## WORK TO DO
Set out every line of the records below as a numbered list, leaving out any blank lines.

## PROVIDED DATA

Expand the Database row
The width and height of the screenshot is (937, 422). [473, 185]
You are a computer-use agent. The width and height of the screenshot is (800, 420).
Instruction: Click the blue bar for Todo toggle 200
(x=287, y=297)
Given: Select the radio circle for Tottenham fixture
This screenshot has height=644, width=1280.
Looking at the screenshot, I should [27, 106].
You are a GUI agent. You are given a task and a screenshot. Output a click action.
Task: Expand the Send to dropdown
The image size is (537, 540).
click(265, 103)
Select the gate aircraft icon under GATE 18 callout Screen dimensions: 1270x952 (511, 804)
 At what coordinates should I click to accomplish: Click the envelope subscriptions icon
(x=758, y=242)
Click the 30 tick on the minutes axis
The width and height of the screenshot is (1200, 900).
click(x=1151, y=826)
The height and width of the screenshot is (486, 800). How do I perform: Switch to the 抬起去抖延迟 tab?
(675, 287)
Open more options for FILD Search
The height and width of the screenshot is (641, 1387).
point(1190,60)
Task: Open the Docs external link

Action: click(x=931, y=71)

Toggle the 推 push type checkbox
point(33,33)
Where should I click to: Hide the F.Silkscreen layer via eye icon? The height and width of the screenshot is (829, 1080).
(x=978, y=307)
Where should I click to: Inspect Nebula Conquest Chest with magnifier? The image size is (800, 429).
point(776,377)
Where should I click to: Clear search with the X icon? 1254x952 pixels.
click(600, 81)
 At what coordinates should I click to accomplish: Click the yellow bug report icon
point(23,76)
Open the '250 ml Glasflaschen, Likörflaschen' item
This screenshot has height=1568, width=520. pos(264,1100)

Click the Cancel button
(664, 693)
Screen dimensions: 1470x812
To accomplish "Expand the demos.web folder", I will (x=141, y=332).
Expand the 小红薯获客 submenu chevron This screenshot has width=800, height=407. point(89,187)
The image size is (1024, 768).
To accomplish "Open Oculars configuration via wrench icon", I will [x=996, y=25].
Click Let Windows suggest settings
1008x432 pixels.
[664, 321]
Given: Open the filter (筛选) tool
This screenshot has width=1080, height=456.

## SOLUTION
1. Expand the Database row
2. The width and height of the screenshot is (937, 422). [473, 185]
3. You are a computer-use agent. The width and height of the screenshot is (800, 420).
4. Instruction: Click the blue bar for Todo toggle 200
5. (x=287, y=297)
6. Given: Select the radio circle for Tottenham fixture
7. This screenshot has height=644, width=1280.
8. Looking at the screenshot, I should [27, 106].
9. You are a GUI agent. You are given a task and a screenshot. Output a click action.
10. Task: Expand the Send to dropdown
11. The image size is (537, 540).
12. click(265, 103)
13. Select the gate aircraft icon under GATE 18 callout Screen dimensions: 1270x952 (511, 804)
14.  At what coordinates should I click to accomplish: Click the envelope subscriptions icon
15. (x=758, y=242)
16. Click the 30 tick on the minutes axis
17. The width and height of the screenshot is (1200, 900).
18. click(x=1151, y=826)
19. The height and width of the screenshot is (486, 800). How do I perform: Switch to the 抬起去抖延迟 tab?
20. (675, 287)
21. Open more options for FILD Search
22. The height and width of the screenshot is (641, 1387).
23. point(1190,60)
24. Task: Open the Docs external link
25. Action: click(x=931, y=71)
26. Toggle the 推 push type checkbox
27. point(33,33)
28. Where should I click to: Hide the F.Silkscreen layer via eye icon? The height and width of the screenshot is (829, 1080).
29. (x=978, y=307)
30. Where should I click to: Inspect Nebula Conquest Chest with magnifier? The image size is (800, 429).
31. point(776,377)
32. Where should I click to: Clear search with the X icon? 1254x952 pixels.
33. click(600, 81)
34.  At what coordinates should I click to accomplish: Click the yellow bug report icon
35. point(23,76)
36. Open the '250 ml Glasflaschen, Likörflaschen' item
37. This screenshot has height=1568, width=520. pos(264,1100)
38. Click the Cancel button
39. (664, 693)
40. Screen dimensions: 1470x812
41. To accomplish "Expand the demos.web folder", I will (x=141, y=332).
42. Expand the 小红薯获客 submenu chevron This screenshot has width=800, height=407. point(89,187)
43. The image size is (1024, 768).
44. To accomplish "Open Oculars configuration via wrench icon", I will [x=996, y=25].
45. Click Let Windows suggest settings
46. 1008x432 pixels.
47. [664, 321]
48. Given: Open the filter (筛选) tool
49. This screenshot has width=1080, height=456.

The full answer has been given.